Thursday, November 21, 2019

DALAM BENING MATAMU 50

DALAM BENING MATAMU  50


(Tien Kumalasari)


Perempuan setengah baya itu duduk. Ada tatapan angkuh yang ditangkap Mirna ketika wanita itu memandangnya. Orang berada yang hanya memandang sebelah mata kepada lawan bicaranya.


"Mohon ma'af bu, bolehkah ibu memperkenalkan diri?"


"Oh ya, ma'af saya lupa.. saya ini bu Sukiman."


"Oh, bu Sukiman, ada yang bisa saya bantu?"


"Ya, pastinya.. karena saya tidak bisa menemui mas Aji, jadi saya minta anda yang menyampaikannya."

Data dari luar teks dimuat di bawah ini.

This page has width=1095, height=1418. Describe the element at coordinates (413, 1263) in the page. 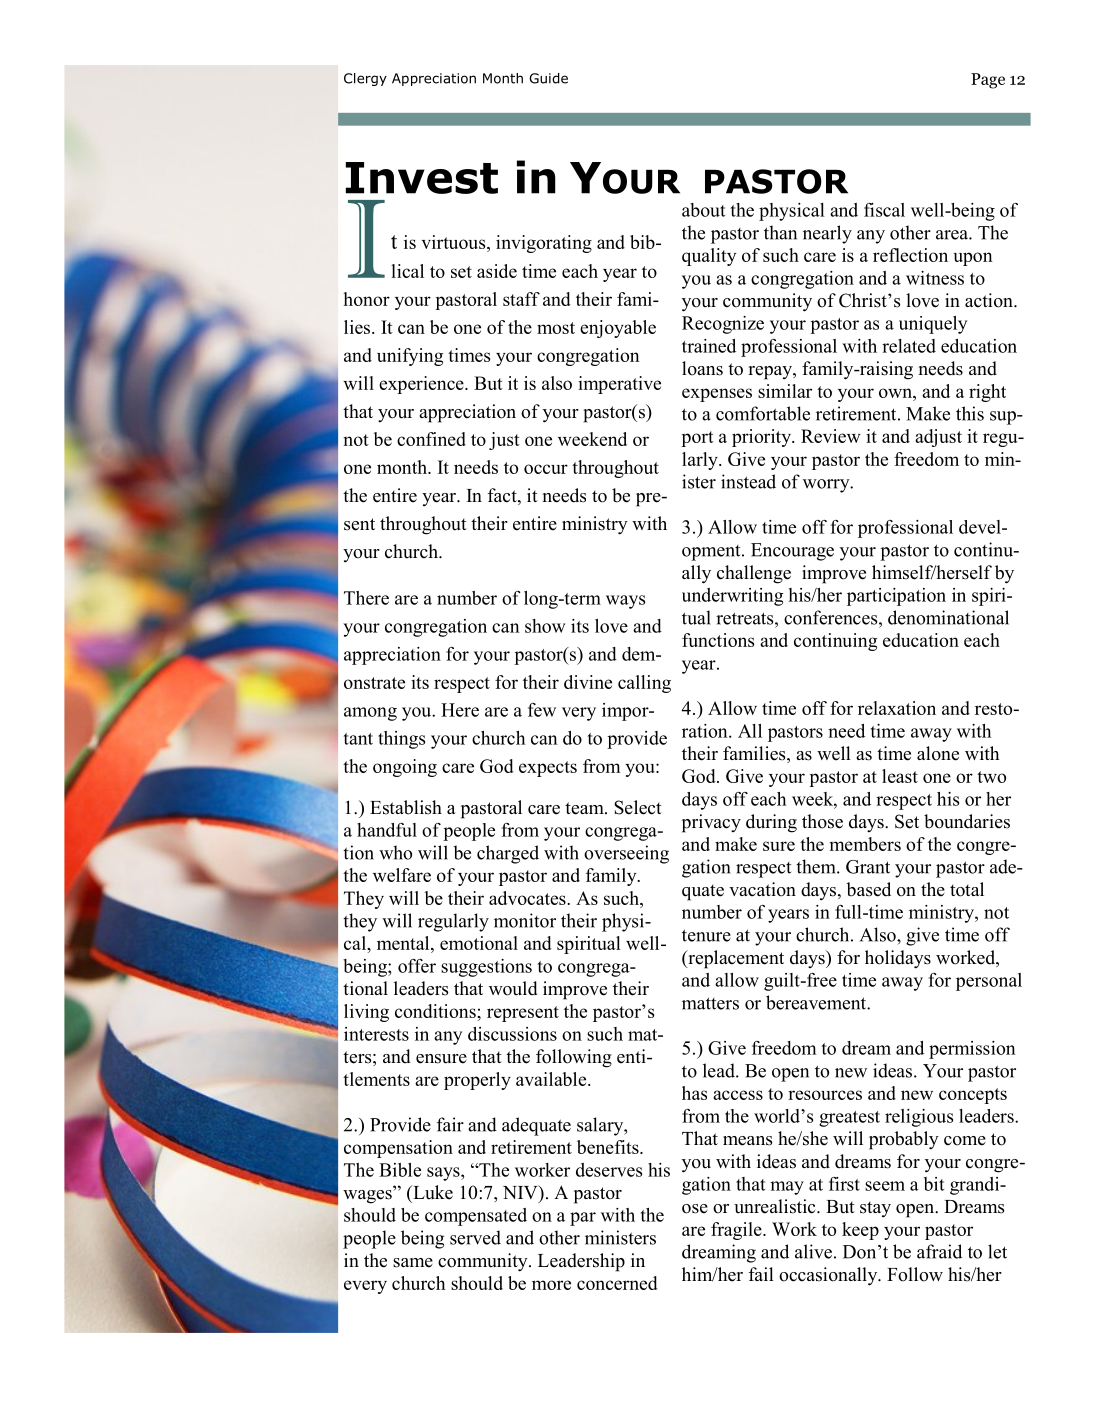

Mirna diam menunggu. Wanita bernama bu Sukiman itu memandangi halaman dan sekelilingnya. Kepalanya meng angguk-angguk. Lalu tersenyum senang.

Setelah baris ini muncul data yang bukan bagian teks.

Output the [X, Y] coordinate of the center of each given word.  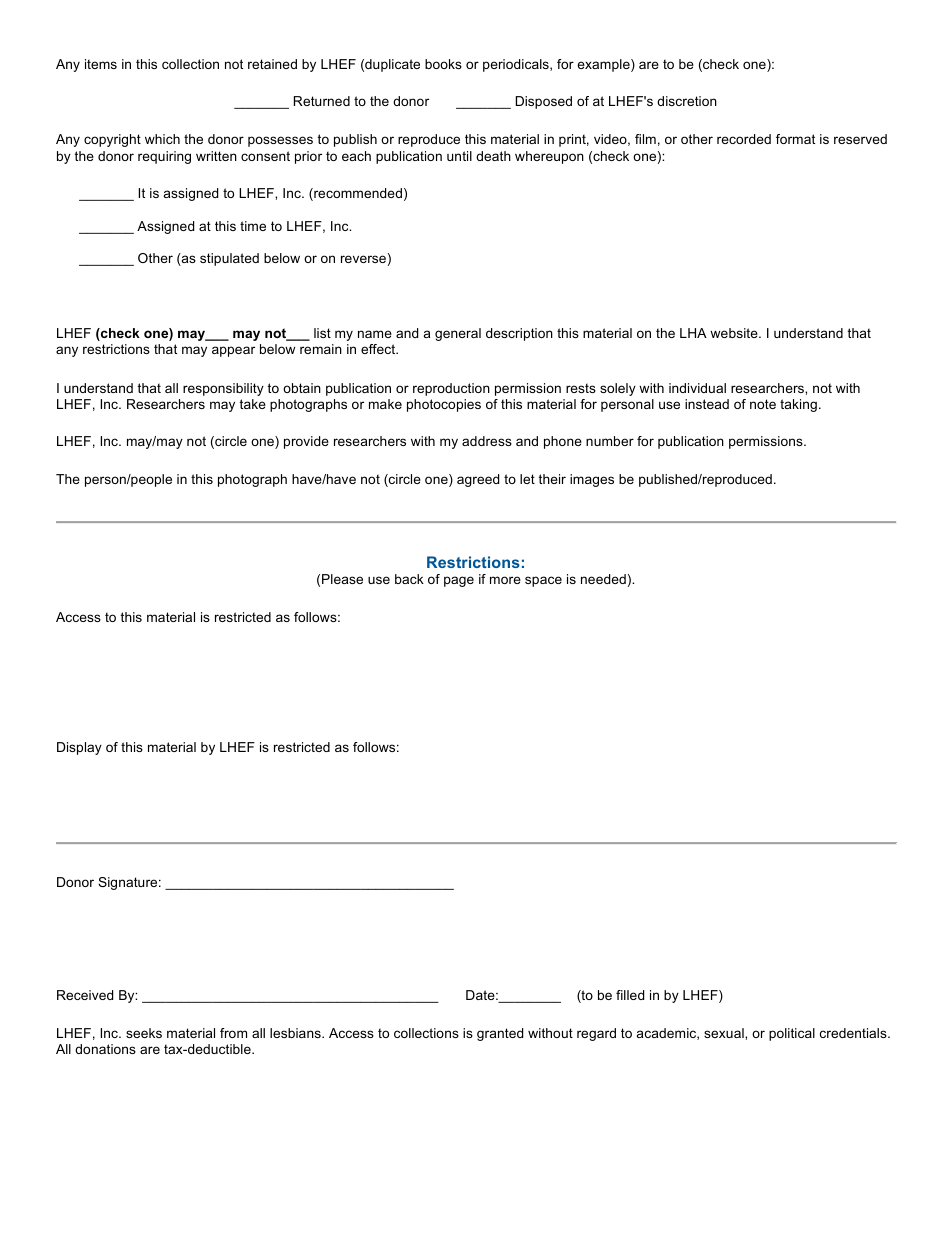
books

"Rupanya anda merawat rumah dan kebun ini dengan baik."


Mirna tak mengerti. Bu Sukiman menilai bagaimana ia merawat rumah ini. Ada apa?


"Saya pemilik rumah ini."


Mirna kaget. Jadi ini bukan rumah Aji? Dilihatnya bu Sukiman   masih memandang kearah halaman. Melihat bunga-bunga melati yang sedang berbunga lebat dan aroma wanginya tercium sampai ke teras.


"Saya senang halaman ini terawat bagus. Saya senang tanaman-tanaman bunganya. Tapi tolong anda bilang kepada suami anda.. apakah kontrak rumah akan diteruskan atau tidak."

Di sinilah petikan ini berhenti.